Horrible and utterly not fit for purpose.

I refused them after that.

Get rid op, they aren't worth the stress.

LeakyPipes · 13/12/2023 19:18

Sirzy · 12/12/2023 17:35

It’s not compulsory but I can see why your reason for cancelling may be concerning for the HV from the POV of your anxiety levels/mental health.

This is bizarre! People are speaking to the OP as though the NHS and HV systems are some kind of communist regime where people are labelled mentally unstable for expressing a POV the regime doesn't want to hear! 😳

OP has explained that her baby isn't ready for the 6/8 week check, that she's had previous checks, that she got on well with the HV and that she simply wants to protect her tiny baby against a whooping cough outbreak, bearing in mind in particular that for a perfectly good reason she's not been able to be vaccinated herself. She wants her child to be vaccinated before the HV next visits the house. People also seem to be ignoring the fact that the HV told OP she simply wants to tick this check off before she (the HV) goes on holiday!

We go down a very dangerous road when we start accusing people of inappropriate anxiety, implying that they are not mentally stable and therefore an appropriate subject for 'concern', simply because they've exercised a bit of common sense and expressed a perfectly legitimate desire to protect a 4-week old child against whooping cough 😳

OP, I hope you won't allow these suggestions that you're behaving strangely to get to you. Everything you've said sounds perfectly reasonable to me. Just don't let her in if she insists on turning up. Good job you have the conversation in writing, even though it's just by text.

MirrorBack · 13/12/2023 19:21

My third child was premature and slow growing (now a mini-teenager having stuck to their own thing.
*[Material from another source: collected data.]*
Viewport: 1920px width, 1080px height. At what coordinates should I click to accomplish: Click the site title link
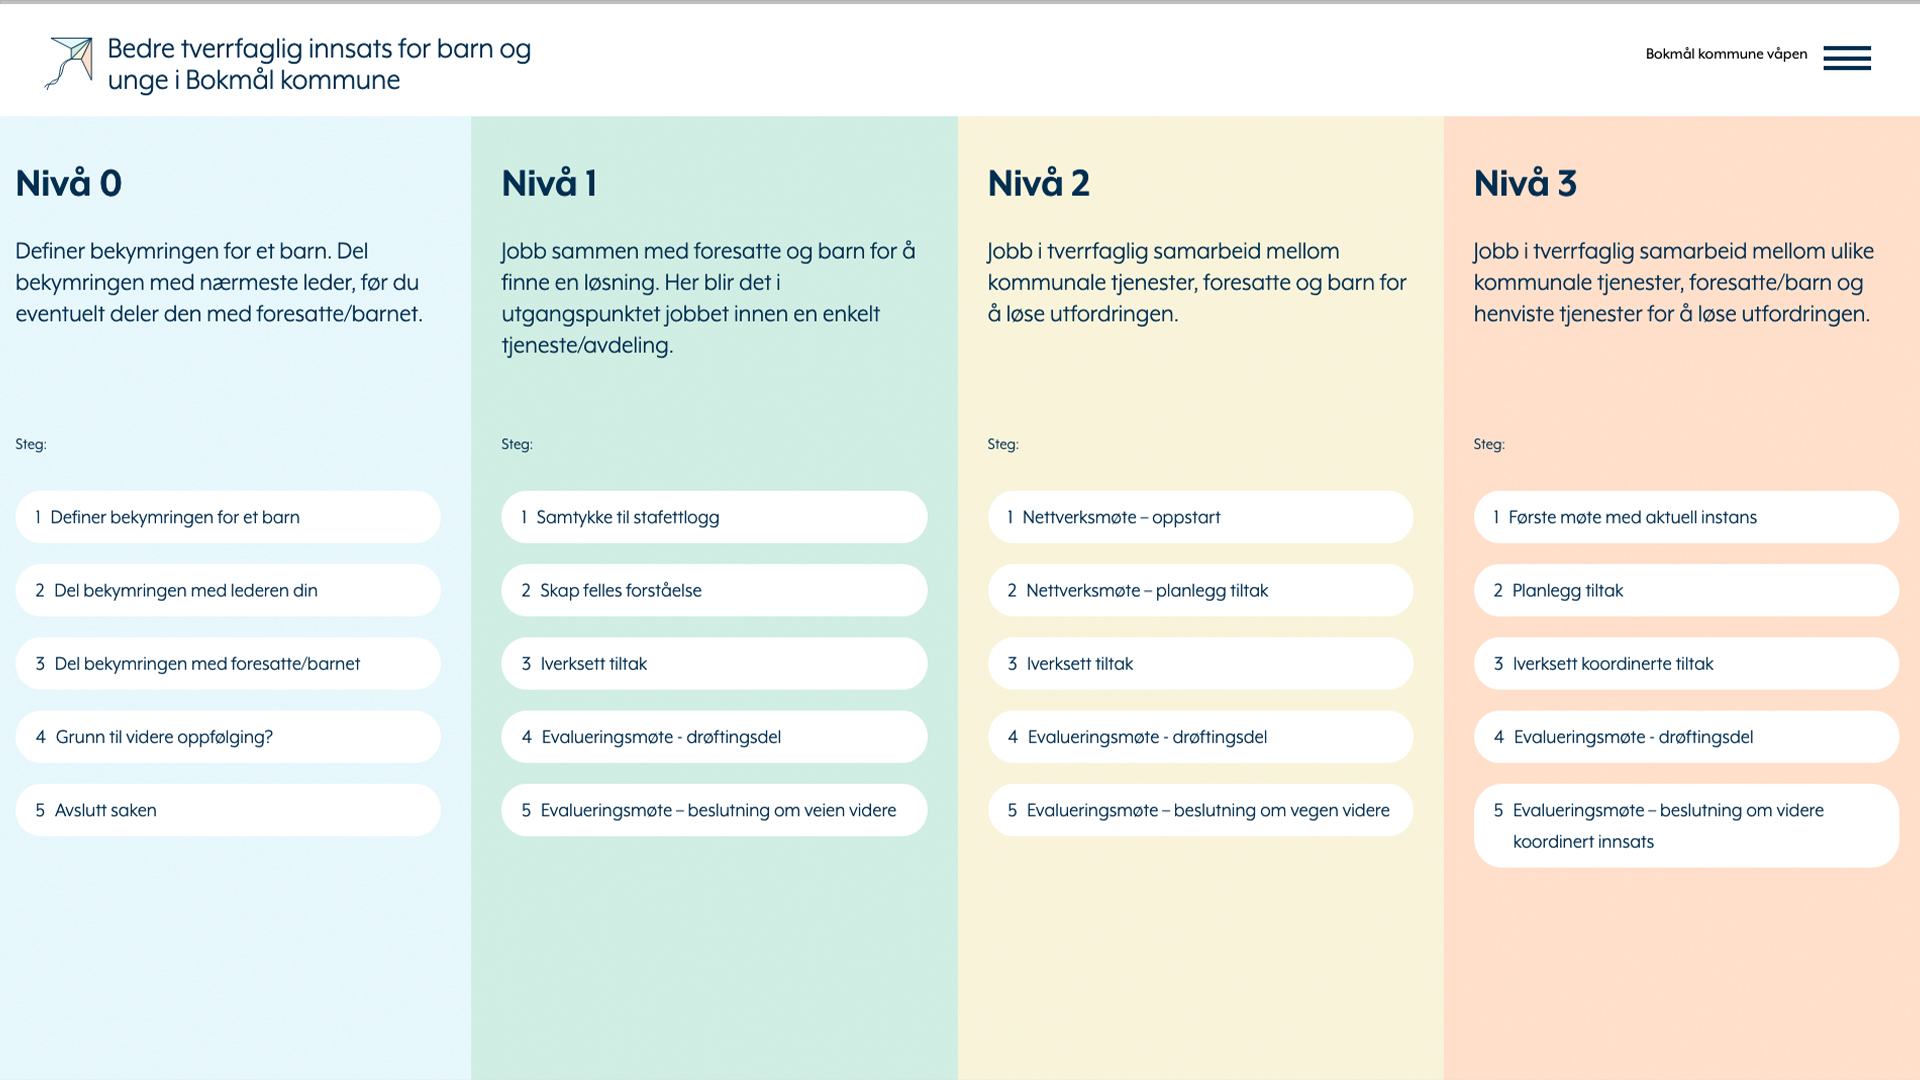[319, 64]
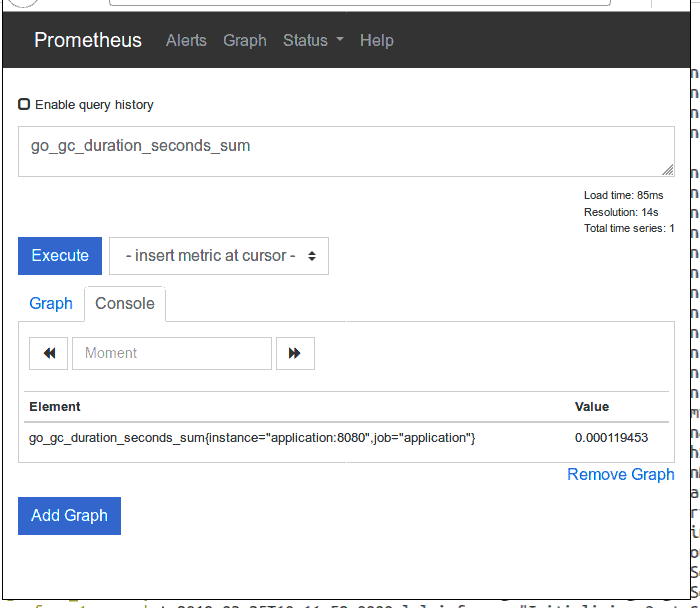Click into the query expression text box

coord(340,151)
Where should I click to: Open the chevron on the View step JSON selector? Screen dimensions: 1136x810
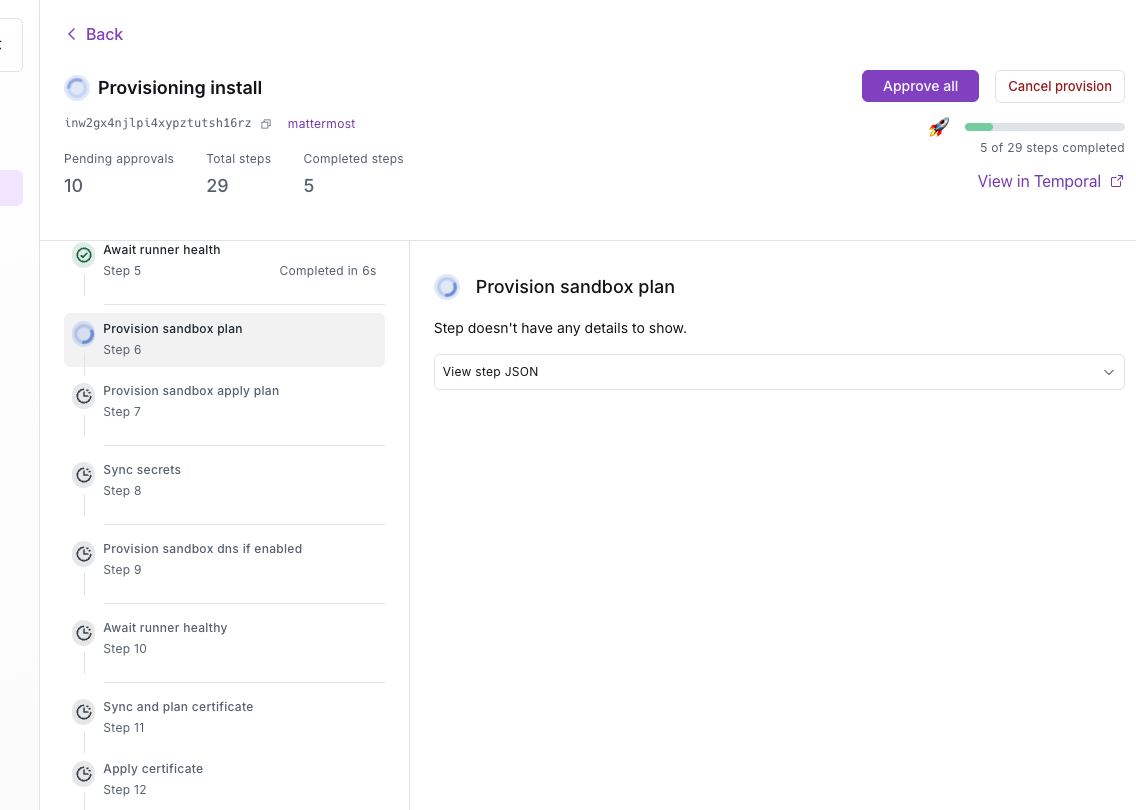coord(1108,371)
Never saw a HV once. Neither did my second or fourth. It’s fine, there if you need it- no worries if you don’t

Cerealkiller4U · 13/12/2023 19:23

So my first child was very premature and weighed only 11.5lbs at 12 months. She was under the special neonatologists and peads dr. But my HV would say that I had to get them weighed every single 2 weeks and if I didn’t go she’d ring social services. I kept up this charade for over a year when the pressure of the weighing and making me feed her just became so overwhelming. However I broke down in the peads office at the time! I remember her being so aghast at what they were saying to me and what they were making me do. She said ‘most HV don’t even have children!!! Just stop going to her…..no in fact I’m going to write her a letter to not contact you again’

she did the ketter

i didn’t have that HV again

with my second baby with the same issue I was soooooo laid back. You don’t need to do the HV it seems. Mine are almost teenagers now though…not sure if it’s changed.

Lavender14 · 13/12/2023 19:29

Raisinsandweetabix · 13/12/2023 16:23

Comments about how much you love your son? Really? Extremely unprofessional and I'm smelling a rat 🐀

A hv is going to pay attention to the bond between mum and baby. Absolutely nothing wrong with them commenting that there's a good bond and both parents are loving towards their child. I was really pleased when my hv said the same to me.
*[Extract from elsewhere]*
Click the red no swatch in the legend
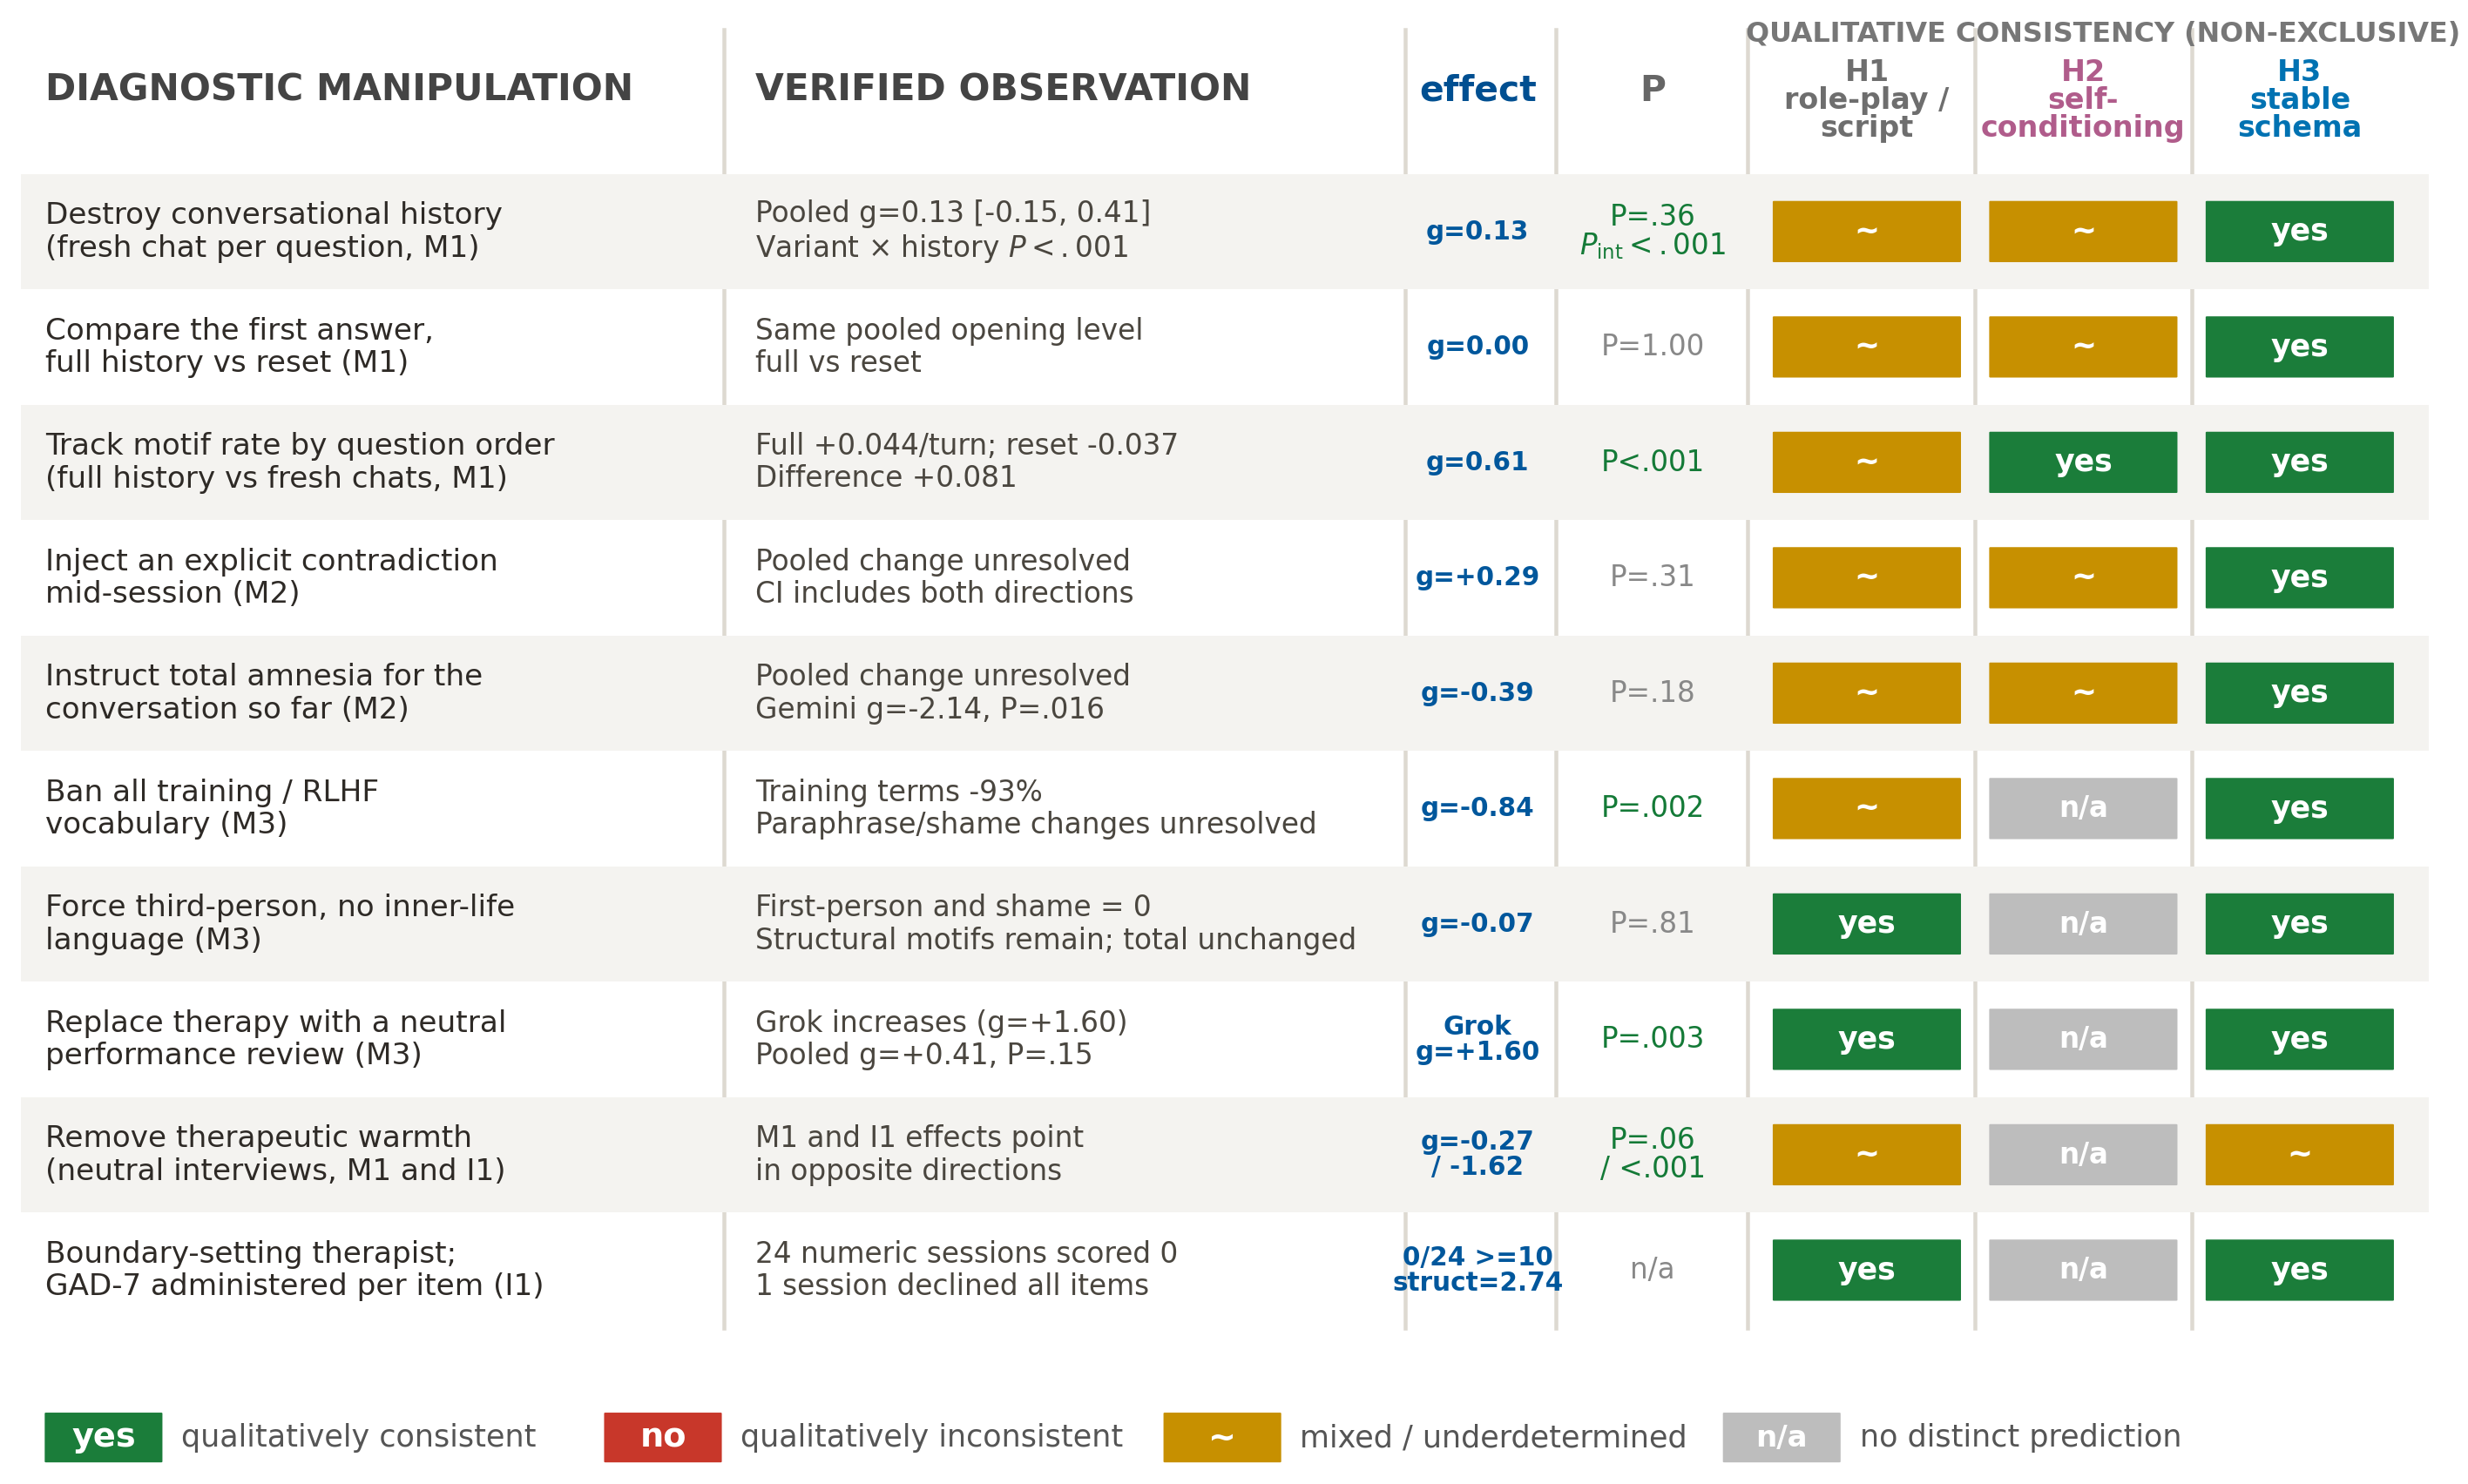The image size is (2468, 1484). (x=662, y=1437)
Don't plant doubt where its not needed. How is that helpful to the op?

elliejjtiny · 13/12/2023 20:08

Really pleased that she came and wore full PPE.

TheCave · 13/12/2023 20:25

You don't have to engage with HVs. In our area they are absolutely useless. Told me to give my 10 month old juice instead of breast milk and to not let her eat eggs under any circumstances. Totally bonkers. After that I opted out for the first child and totally for the 2nd child. No consequences whatsoever. They didn't try to argue after I complained about the advice given.